After the reading, we all eat. People bring food to contribute to the meal. There are some very wonderful and creative cooks in this crowd. I bought stuffed vine leaves and carefully took them out of the tin before leaving home so they looked a bit home-made. They almost all got eaten so that's what's important.

Liquid Courage
On the Friday, which was Purim in Jerusalem, DD and I delivered some Mishloach Manot (food parcels) and then went out for lunch. Just the two of us as we'd had our Purim meal in the park the day before. One family turned up at our house dressed as characters from The Wizard of Oz with a basket containing all sorts of Oz symbols. The miniature liquid courage has gone down well in a hot toddy each night for me. And I have one serving left for tomorrow night too.

A Lovely End
We stayed in on Friday night but went to friends for lunch on Saturday. A great end to a lovely, low key and relaxed Purim weekend (except for the Costume Drama on Tuesday).

And now I'm writing this during a massive electrical storm over Israel. It's of The Sound of Music proportions. I'm a little disappointed that DD hasn't woken up and come running into my room so we can sing My Favourite Things while jumping on the bed.

Tuesday, March 19, 2019

The Costume Drama

"I look ridiculous!"
If you've been reading my blog for a number of years, you'll know that DD hates dressing up. Since the age of two, she's refused to dress up in a costume for Purim. Purim, the festival where even adults in the streets can be seen wearing silly clothes and costumes, is a nightmare for DD. I've given up trying to persuade her and she usually goes to school, the only child in her class without a costume. And she doesn't care. Or, like last year, she doesn't go to school.

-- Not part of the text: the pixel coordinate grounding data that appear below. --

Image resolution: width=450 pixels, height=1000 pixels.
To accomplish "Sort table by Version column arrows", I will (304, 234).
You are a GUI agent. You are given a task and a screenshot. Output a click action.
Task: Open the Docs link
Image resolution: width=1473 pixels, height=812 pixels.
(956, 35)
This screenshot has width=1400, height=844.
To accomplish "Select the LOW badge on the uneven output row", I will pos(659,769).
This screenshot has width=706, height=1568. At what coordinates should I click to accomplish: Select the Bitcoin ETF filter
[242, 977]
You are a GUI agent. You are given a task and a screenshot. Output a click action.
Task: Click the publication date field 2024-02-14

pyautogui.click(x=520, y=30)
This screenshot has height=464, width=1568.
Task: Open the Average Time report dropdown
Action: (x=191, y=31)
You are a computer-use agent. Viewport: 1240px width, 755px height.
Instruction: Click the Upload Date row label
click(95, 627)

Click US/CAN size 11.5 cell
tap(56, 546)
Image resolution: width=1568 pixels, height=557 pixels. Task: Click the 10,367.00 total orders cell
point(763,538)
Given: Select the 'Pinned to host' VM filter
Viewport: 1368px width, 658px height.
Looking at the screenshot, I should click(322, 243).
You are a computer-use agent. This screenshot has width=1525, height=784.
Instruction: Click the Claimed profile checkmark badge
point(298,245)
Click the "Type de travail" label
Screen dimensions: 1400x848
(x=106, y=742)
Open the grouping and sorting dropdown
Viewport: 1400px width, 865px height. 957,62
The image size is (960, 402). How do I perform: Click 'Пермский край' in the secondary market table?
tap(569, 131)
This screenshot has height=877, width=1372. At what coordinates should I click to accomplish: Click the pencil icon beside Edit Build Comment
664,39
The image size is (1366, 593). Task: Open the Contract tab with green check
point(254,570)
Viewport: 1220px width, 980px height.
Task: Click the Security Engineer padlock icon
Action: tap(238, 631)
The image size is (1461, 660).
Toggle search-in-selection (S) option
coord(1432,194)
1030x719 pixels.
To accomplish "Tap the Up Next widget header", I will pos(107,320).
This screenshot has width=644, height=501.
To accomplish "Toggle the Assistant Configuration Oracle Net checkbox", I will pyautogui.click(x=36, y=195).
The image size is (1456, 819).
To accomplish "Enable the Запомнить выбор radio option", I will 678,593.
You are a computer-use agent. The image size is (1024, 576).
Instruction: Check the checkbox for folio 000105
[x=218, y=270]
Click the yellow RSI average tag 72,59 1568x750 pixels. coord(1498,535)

This year she was invited to go shopping for a costume with her best friend. She declined even though I said she could choose anything she likes from the costume shop. And costumes for DD's size can be up to 250 nis (£50). We have a giraffe onesie in the wardrobe but for sure that wasn't coming out. And so I thought another costumeless year would go by.

Then, on Sunday, on the bus, on my way home from school, DD phoned me. "Mummy, do we have anything that I could use to be a girl pirate? I just don't want to be the only one with nothing for a costume." So I got off the bus three stops early and went into Max Stock (like Poundland). I found one Alice-band with a pirate hat, a hook, and a plastic telescope. 5 shekels each.

At home she put on black leggings and her boots, I found a red T-shirt and a black waistcoat of mine and we were done. For £3. :)

Today was the day that all the kids dress up for school. DD woke up this morning and refused to go to school. She had to go as she had to reveal herself to her secret friend - they've been playing Giants and Dwarfs in the class. So she agreed to go but she wasn't dressing up.

Obviously it wasn't about the money, but I was fed up with the dithering. I knew she'd be happy once she got there. The costume was the most unridiculous costume you could find. I would wear it, without the hat and hook, on a normal day... if I looked as good as DD did in it. So I did what any mother would do. I threatened to take away her phone and her computer, and I pushed her out of the front door in tears.

By the time she got downstairs she had already taken off the hat and the hook. I watched some amazing costumes walking to school. DD looked up at the balcony where I was standing, and scowled.

Four hours later she came home with a friend, all smiles. It had been a really fun day. "Are you pleased you were dressed up?" I asked. DD tried hard not to smile as she refused to answer.